Given the fact that Swaziland had already turned their backs on the West, adopting, instead, a look-East policy, it therefore follows that with the East crumbling, Swaziland is left in limbo, politically.
We all know why Swaziland decided to look East. They were being troubled by their Western friends who kept nudging them to move towards democratisation. The Swazi government has never cherished the idea of democracy. They hate the very word: democracy, although calling their Tinkhundla system a democratic one, simply because it allows unfettered control over the citizens.
Therefore, with events showing that the populations of North Africa and the Middle East are now demanding the same things we are demanding: democracy, our government has a serious problem of adjusting to the new realities. My take is that we are all better off if our leaders were to take the lead, like the monarchies of Bahrain and Jordan have done: lead the change processes.
They should initiate the necessary reforms, engage the opposition and the larger civil society in shaping a new direction for the country, in political terms.
Let us not wait until we are overtaken by the revolution, however remotely possible this may look for now.
If we do nothing and hope to rely on the army to keep us in power, we may live to regret it.
Remember, trying to negotiate in the middle of a revolution is very dangerous because by then, you are either ignored or told that you are coming too late when people are no longer prepared to make concessions. It is better when we anticipate and lead change, we can do it at our own pace and terms. It is interesting to note the difference in strategy that the Libyan government took from all of the others in keeping the Army deliberately weak.
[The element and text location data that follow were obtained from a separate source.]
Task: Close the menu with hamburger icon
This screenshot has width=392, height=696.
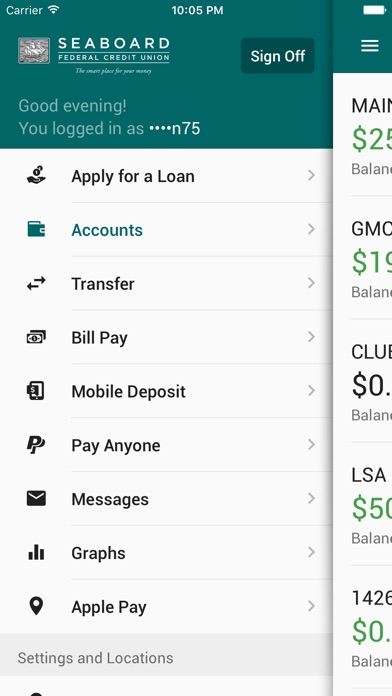Action: tap(370, 45)
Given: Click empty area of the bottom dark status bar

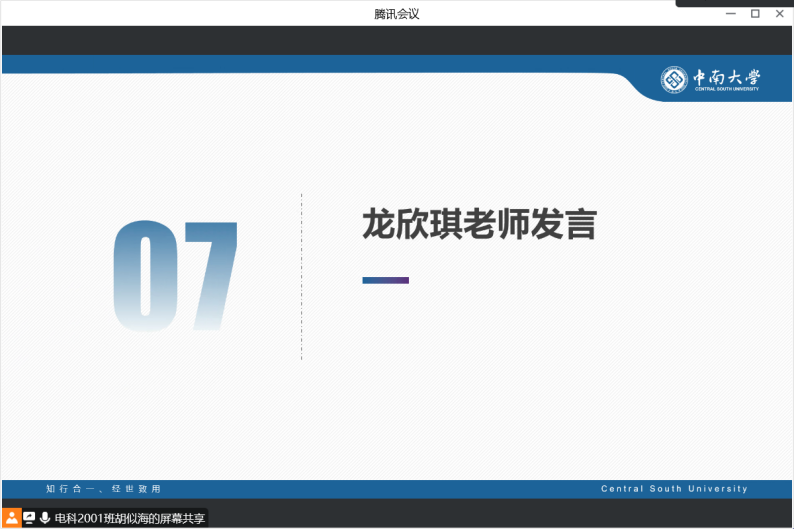Looking at the screenshot, I should click(500, 518).

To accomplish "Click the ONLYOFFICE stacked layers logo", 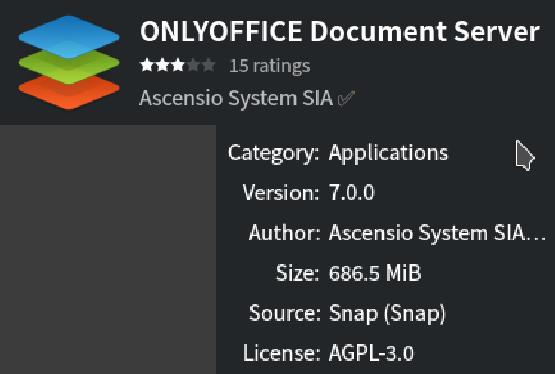I will (69, 62).
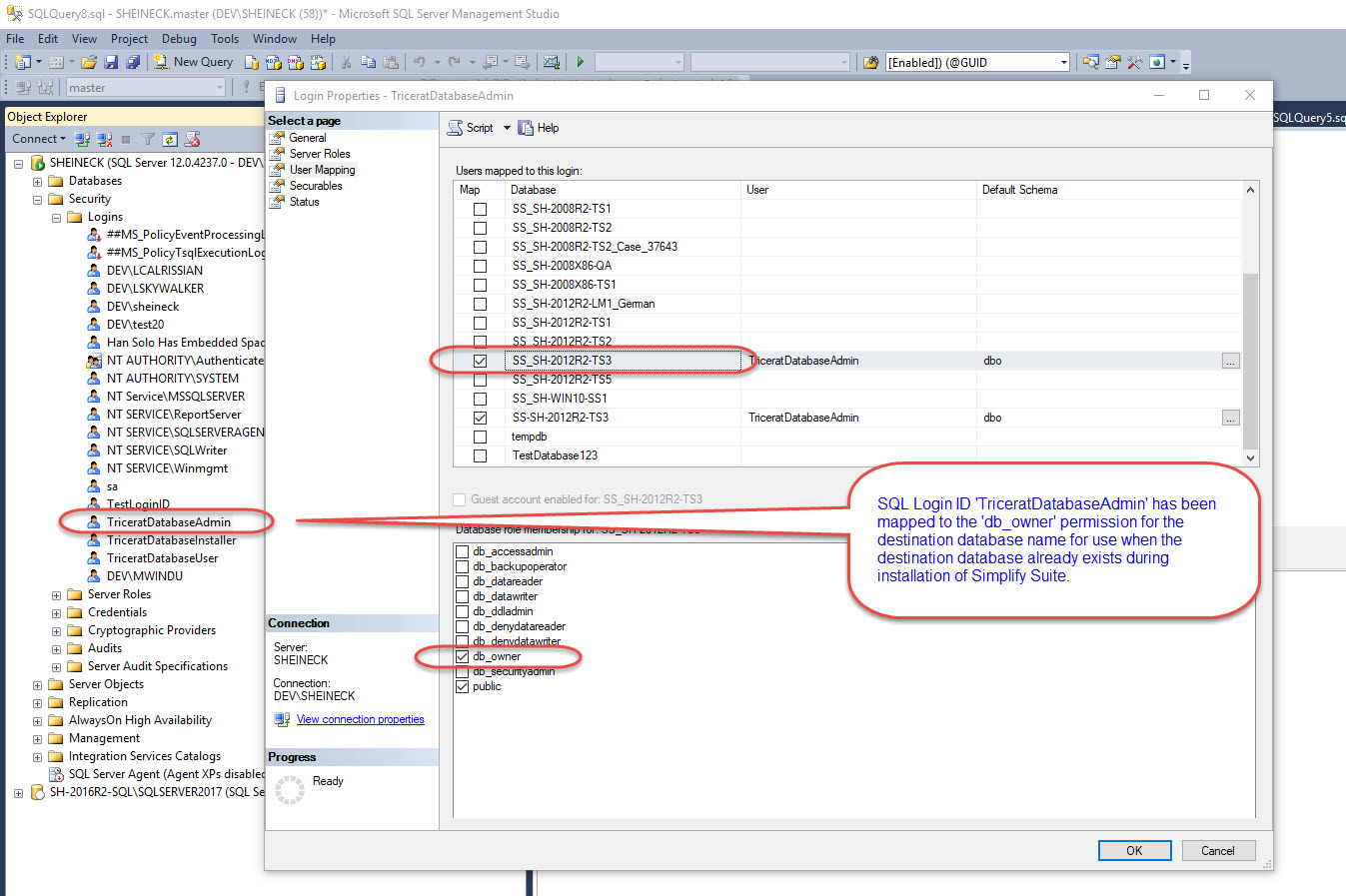Open the Tools menu
Screen dimensions: 1346x896
pyautogui.click(x=224, y=39)

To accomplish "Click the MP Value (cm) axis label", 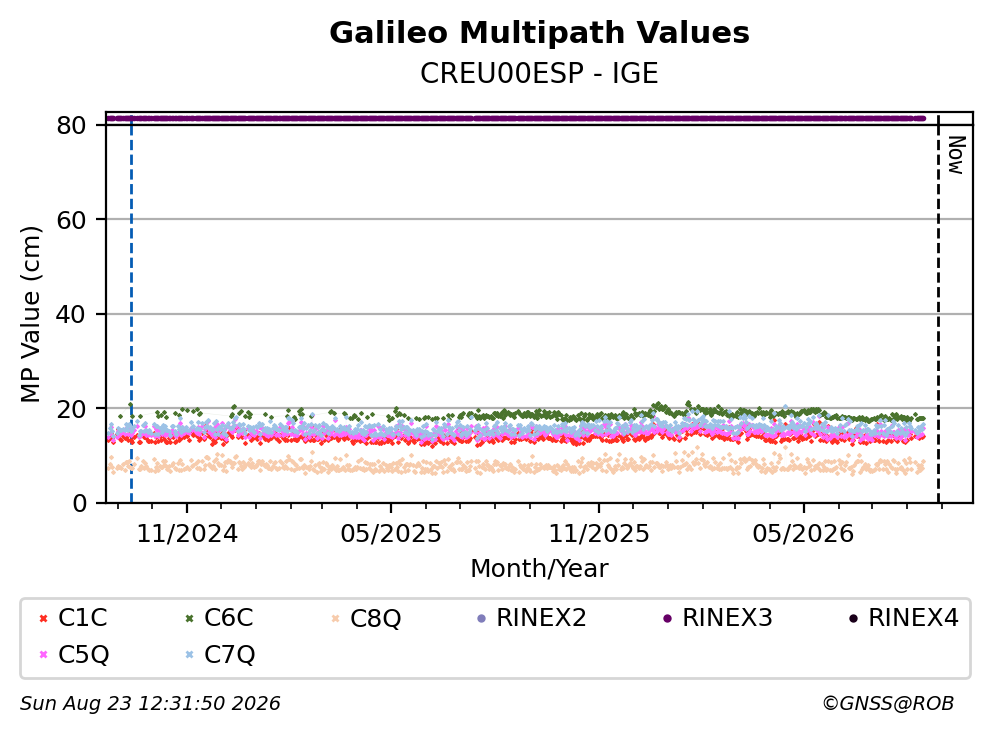I will click(30, 314).
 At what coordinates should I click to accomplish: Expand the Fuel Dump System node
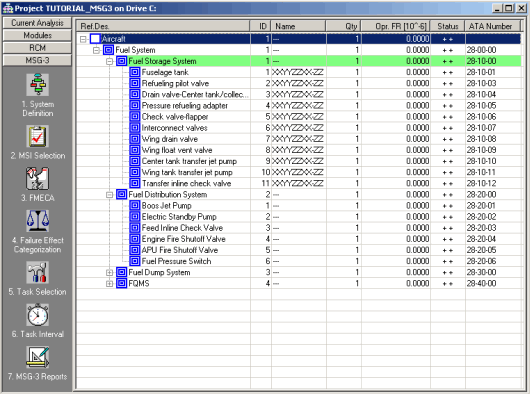pos(109,272)
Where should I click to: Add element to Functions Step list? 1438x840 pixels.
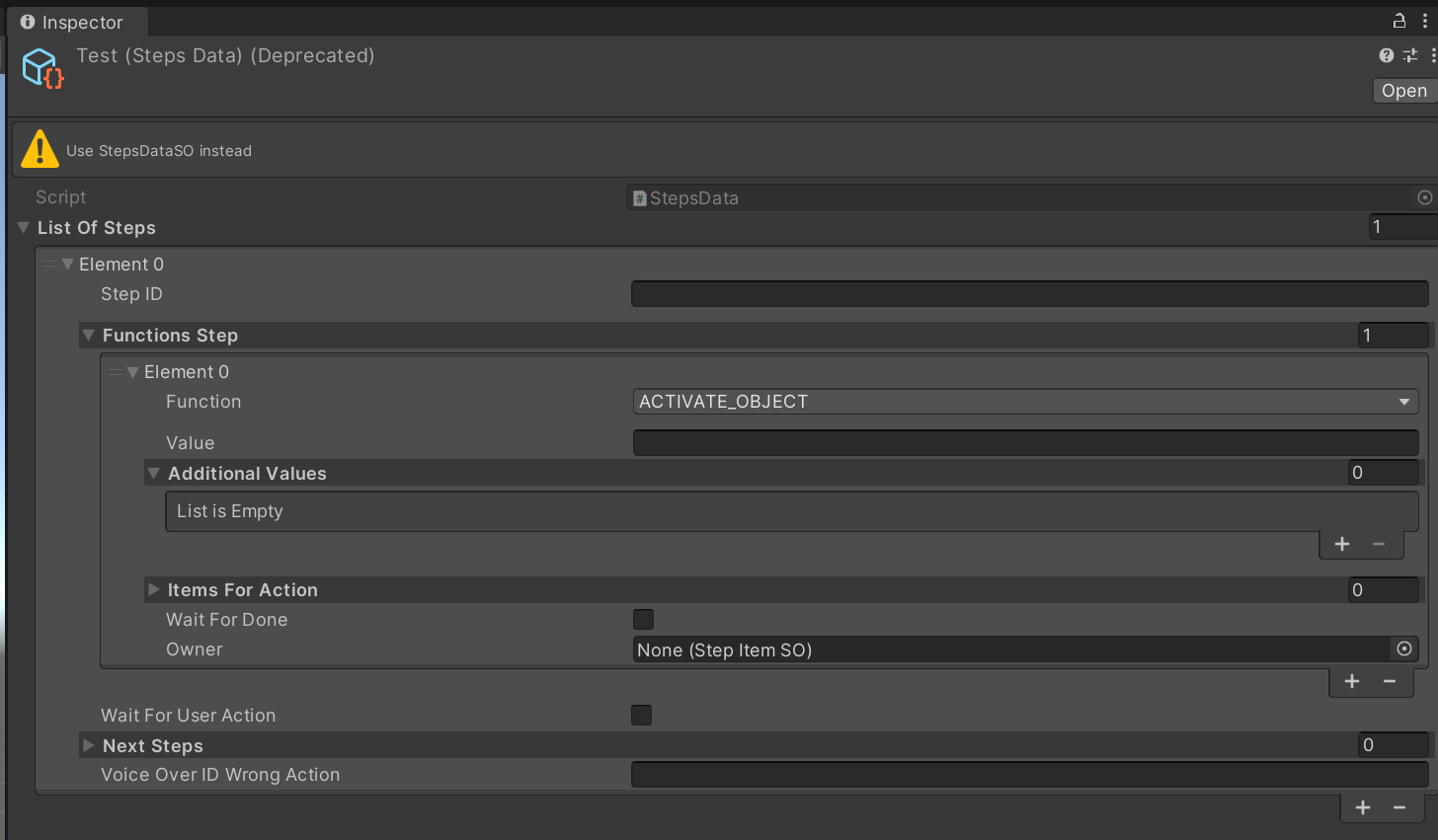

This was so that Gaddafi could not lose power the way that he took it – through a military coup. The people that are murdering Libyans in the streets are not the regular army but mercenaries from across Africa and the world who have no duty or ethics to protect their people only to take orders and wages. A real army knows the difference between protecting a government and protecting a country and its people.
This is why the tank commanders in Egypt were seen removing their headsets and not obeying plainly illegal orders.
International Press reports this week have shown that our government has been trying to buy some seriously powerful weaponry, including helicopter gunships and heavy machine guns.
I wonder who the intended targets are.